An estimated 50,000 Americans fled to Canada during the 1960s and 1970s, all intent on avoiding the Vietnam War. Many returned home when the Ford Administration, and later the Carter Administration, offered amnesty. But some remained north of the border, eventually becoming Canadian citizens.
To be sure, what's happening now is different. During Vietnam, most of those fleeing north were avoiding the draft. Now, those crossing the border are individuals who voluntarily joined the U.S. military, but for various reasons don't want to go to Iraq. Compared to Vietnam, the number of people going north now barely amounts to a trickle.
Many of the people assisting Anderson and other deserters today are veterans of the Vietnam movement more than 30 years ago.
The War Resisters Support Campaign, the main organization helping the deserters, is headed by Lee Zaslofsky, a New York native who deserted from the U.S. Army in 1970 and fled to Canada after his application for conscientious objector status was rejected. Zaslofsky worked as a cab driver, became a labor organizer and gay rights advocate, and even served in the Canadian Parliament for a time before taking up the U.S. deserters' cause about a year ago.

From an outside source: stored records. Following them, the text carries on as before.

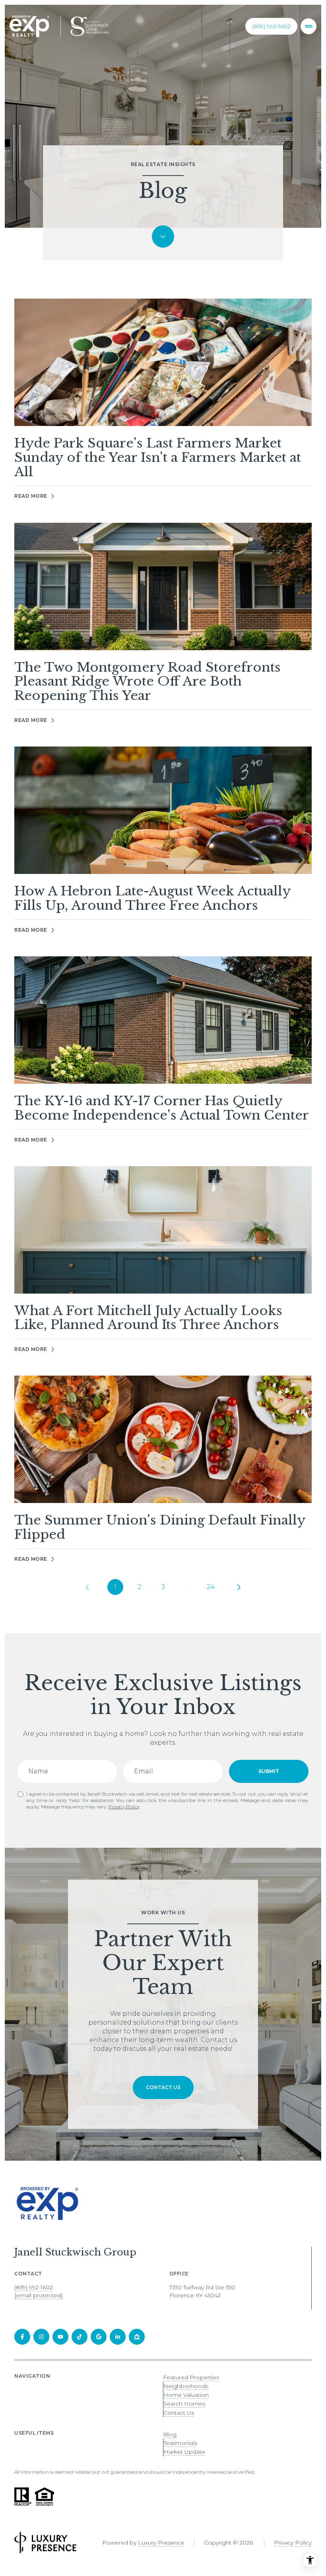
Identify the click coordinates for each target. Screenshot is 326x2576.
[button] (163, 2087)
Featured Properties (191, 2377)
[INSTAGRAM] (41, 2337)
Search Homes (184, 2403)
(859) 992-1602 (271, 26)
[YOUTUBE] (60, 2337)
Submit (268, 1771)
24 (211, 1587)
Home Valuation (186, 2394)
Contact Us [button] (178, 2412)
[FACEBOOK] (22, 2337)
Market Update (184, 2451)
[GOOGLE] (99, 2337)
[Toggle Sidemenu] (308, 26)
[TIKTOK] (79, 2337)
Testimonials (180, 2443)
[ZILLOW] (137, 2337)
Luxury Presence (161, 2542)
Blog (170, 2434)
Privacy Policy (124, 1807)
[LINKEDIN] (118, 2337)
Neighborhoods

Many of the deserters are being represented by Toronto attorney Jeffry House, a Wisconsin native who also came to Canada to avoid Vietnam in the early 1970s and decided to stay.

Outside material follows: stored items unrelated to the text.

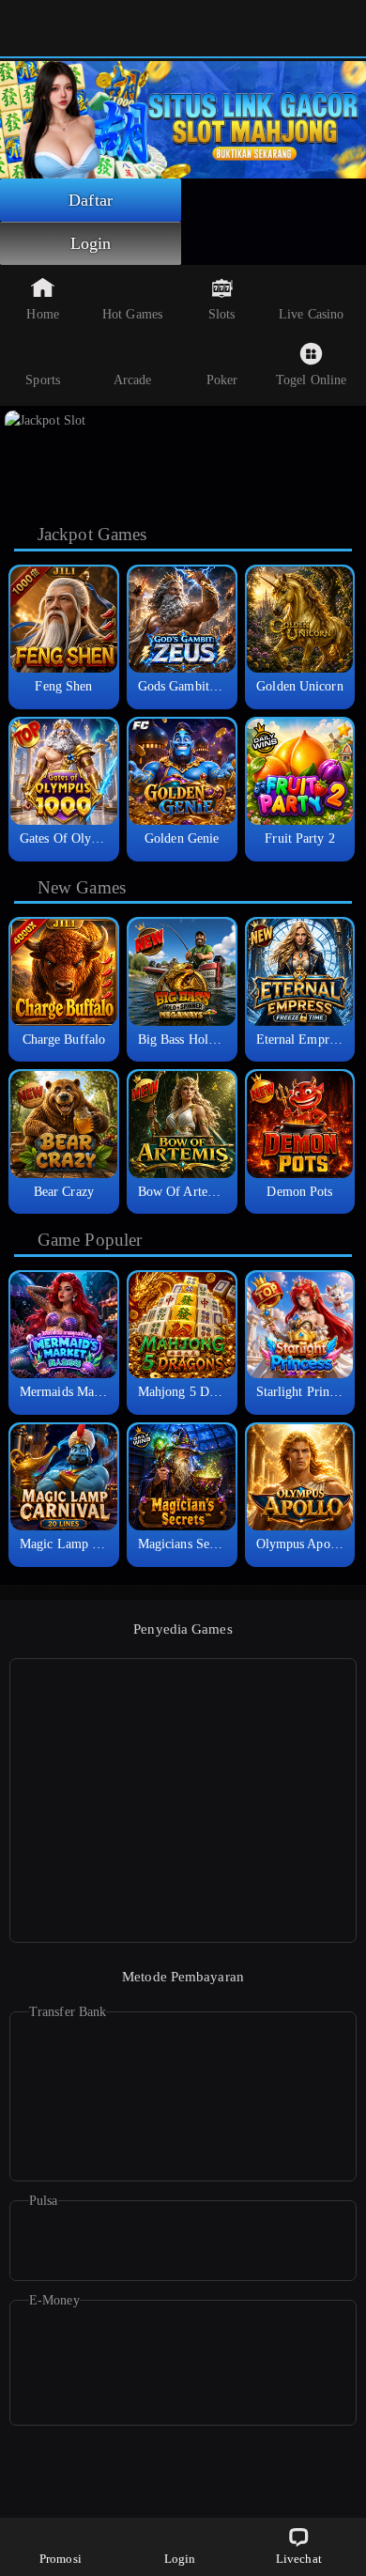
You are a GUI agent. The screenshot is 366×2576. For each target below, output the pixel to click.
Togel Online (311, 380)
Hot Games (132, 314)
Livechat (299, 2559)
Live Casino (311, 314)
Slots (222, 314)
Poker (222, 380)
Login (91, 243)
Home (42, 314)
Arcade (133, 380)
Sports (42, 380)
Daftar (91, 200)
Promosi (60, 2559)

Another Canadian activist backing the deserters is Carolyn Egan, who leads a Toronto-area steelworkers council. Egan is a Massachusetts native who came to Canada 35 years ago with her husband, who was avoiding being drafted for Vietnam. They too decided to stay.

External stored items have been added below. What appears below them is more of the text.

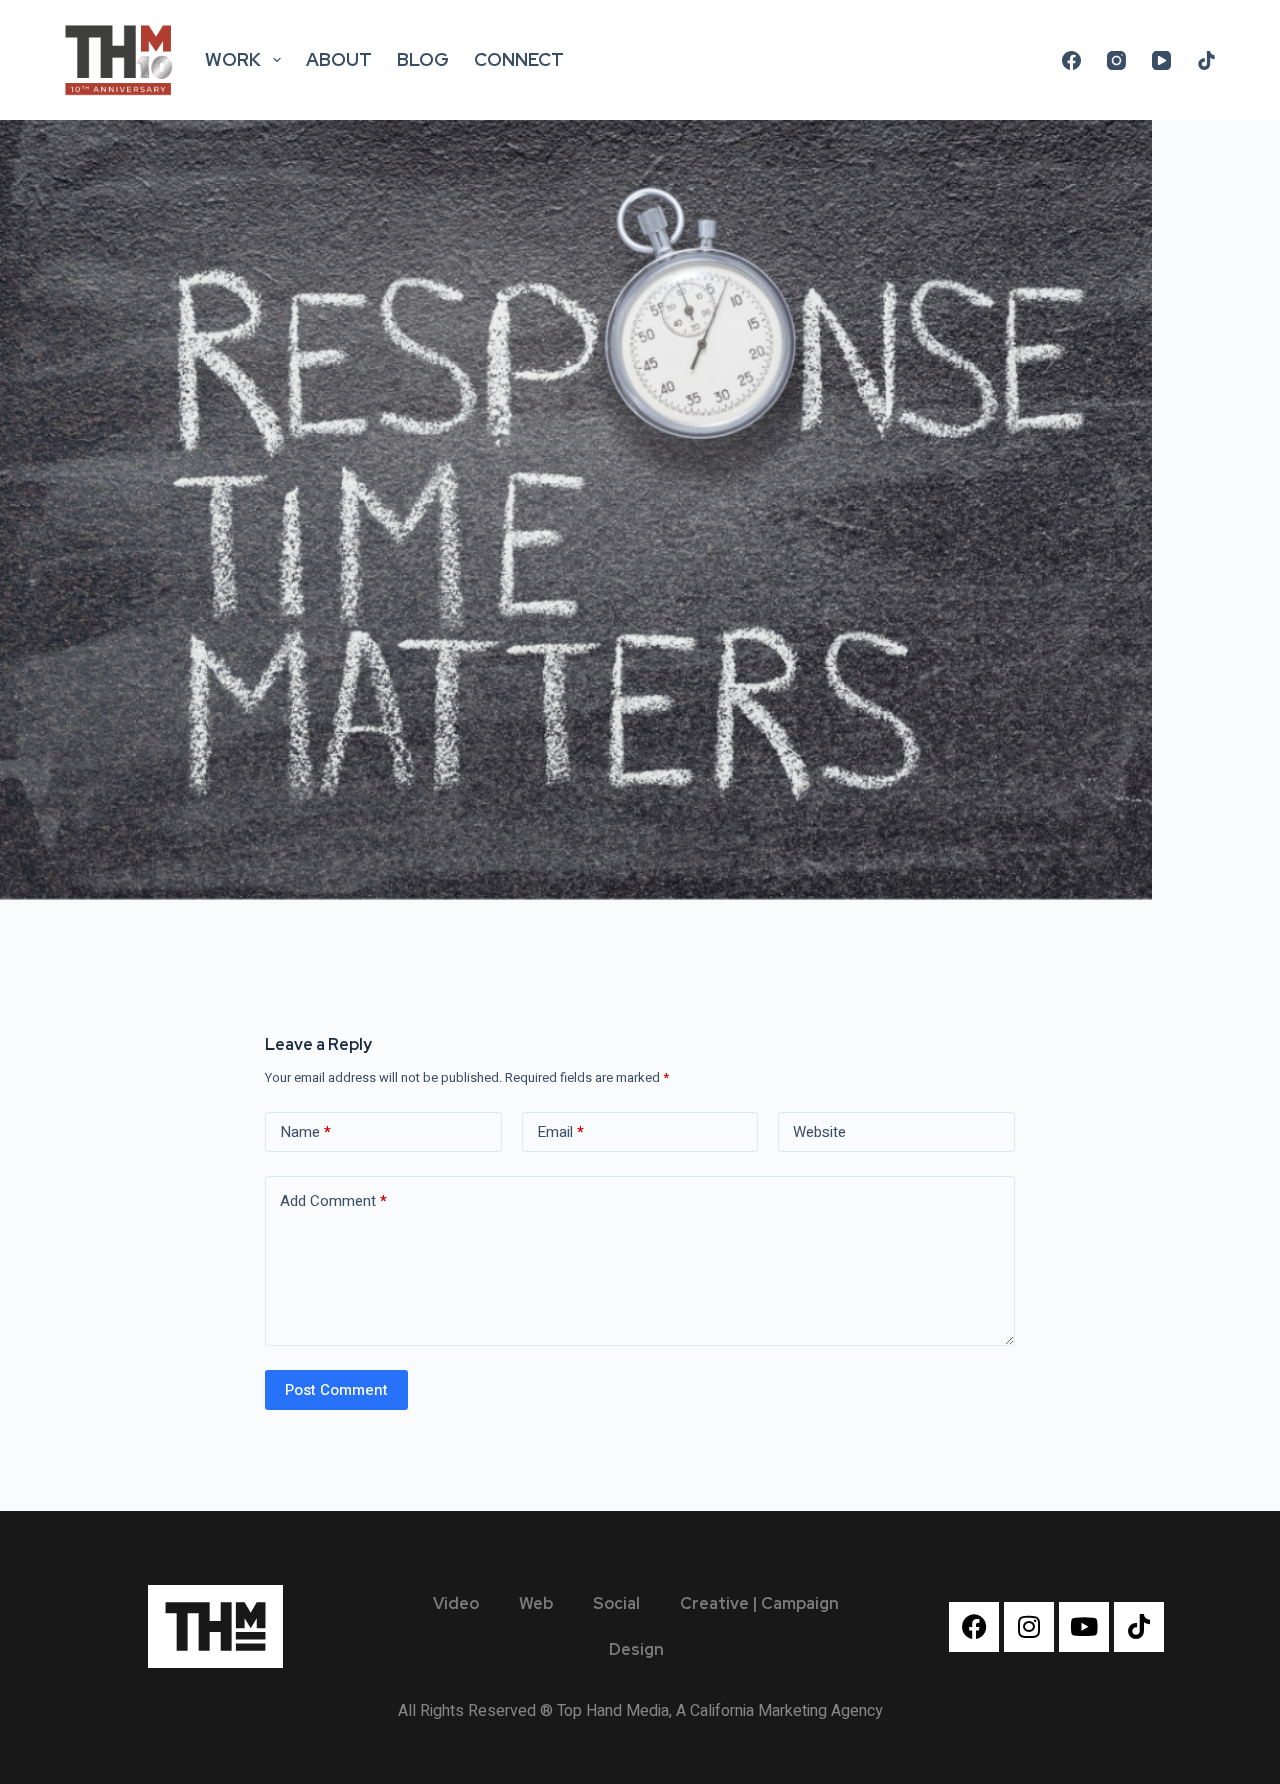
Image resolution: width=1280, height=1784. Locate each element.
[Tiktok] (1139, 1627)
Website (819, 1132)
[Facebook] (1071, 60)
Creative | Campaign (759, 1603)
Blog (423, 59)
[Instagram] (1116, 60)
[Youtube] (1084, 1627)
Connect (519, 59)
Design (636, 1649)
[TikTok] (1206, 60)
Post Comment (336, 1390)
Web (536, 1603)
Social (616, 1603)
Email (560, 1132)
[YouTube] (1161, 60)
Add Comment (333, 1201)
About (339, 59)
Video (456, 1603)
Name (305, 1132)
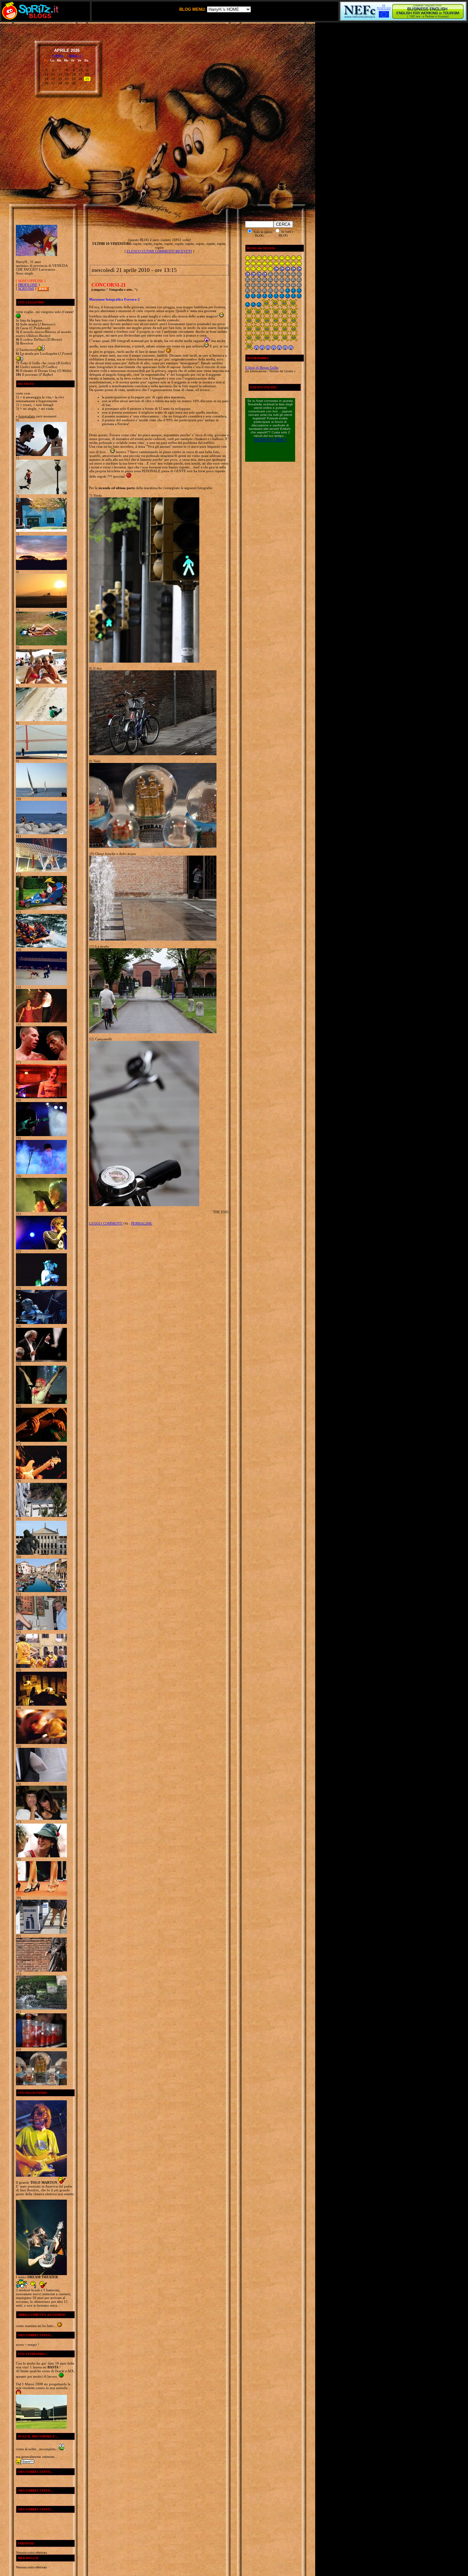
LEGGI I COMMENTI (106, 1223)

Crowds at many of the rallies held here in behalf of deserters are sprinkled with onetime Americans in their late 50s and early 60s who came to Canada to avoid Vietnam.
Now, of course, the draft is barely a memory for most Americans. But its echo persists.
House, the Toronto attorney, says he regularly gets e-mails, mostly from mothers of draft-age youngsters in the U.S., wanting advice on what to do if Congress should reinstitute the draft.
Military [war resisters] remain in limbo
he fate of Darrell Anderson and other U.S. military deserters here could be uncertain for many months to come.
The deserters have asked Canada's Immigration and Refugee Board to grant them refugee status, which would allow them to stay here indefinitely, safe from prosecution in the United States. But cases are being reviewed individually, and the process is slow.
Only one case, that of Jerry Hinzman, a former paratrooper from Iowa, has been heard by the panel. That hearing took place in early December, and included two days of exhaustive questioning for Hinzman. But the board has issued no ruling and Jeffry House, the lawyer representing Hinzman, says it might be April before there is a decision.
If Hinzman's application is rejected, he could then appeal to Canada's court system, but that could take two years or more if the case went all the way to the Supreme Court of Canada.
Meanwhile, the other deserters are waiting in line for their applications to be heard, and Darrell Anderson's case isn't expected to come before the immigration board until late summer, according to House.
It's also unclear just how many U.S. deserters have come to Canada. House says he is representing about half a dozen men who are seeking refugee status. One new deserter contacted him last week, he said. House also is representing a handful of U.S. servicemen who have family ties to Canada, and therefore should have an easier time of being admitted to the country. In addition, House says he is advising a few other U.S. deserters who are "living underground" in Canada and trying to decide whether to apply for legal refugee status or continue to lay low.
A Canadian group called the War Resisters Support Campaign — a coalition of religious groups, labor organizations and peace advocates — is trying to raise public support to persuade the Canadian government to adopt a blanket policy essentially welcoming the U.S. deserters who are already here and any more who want to come.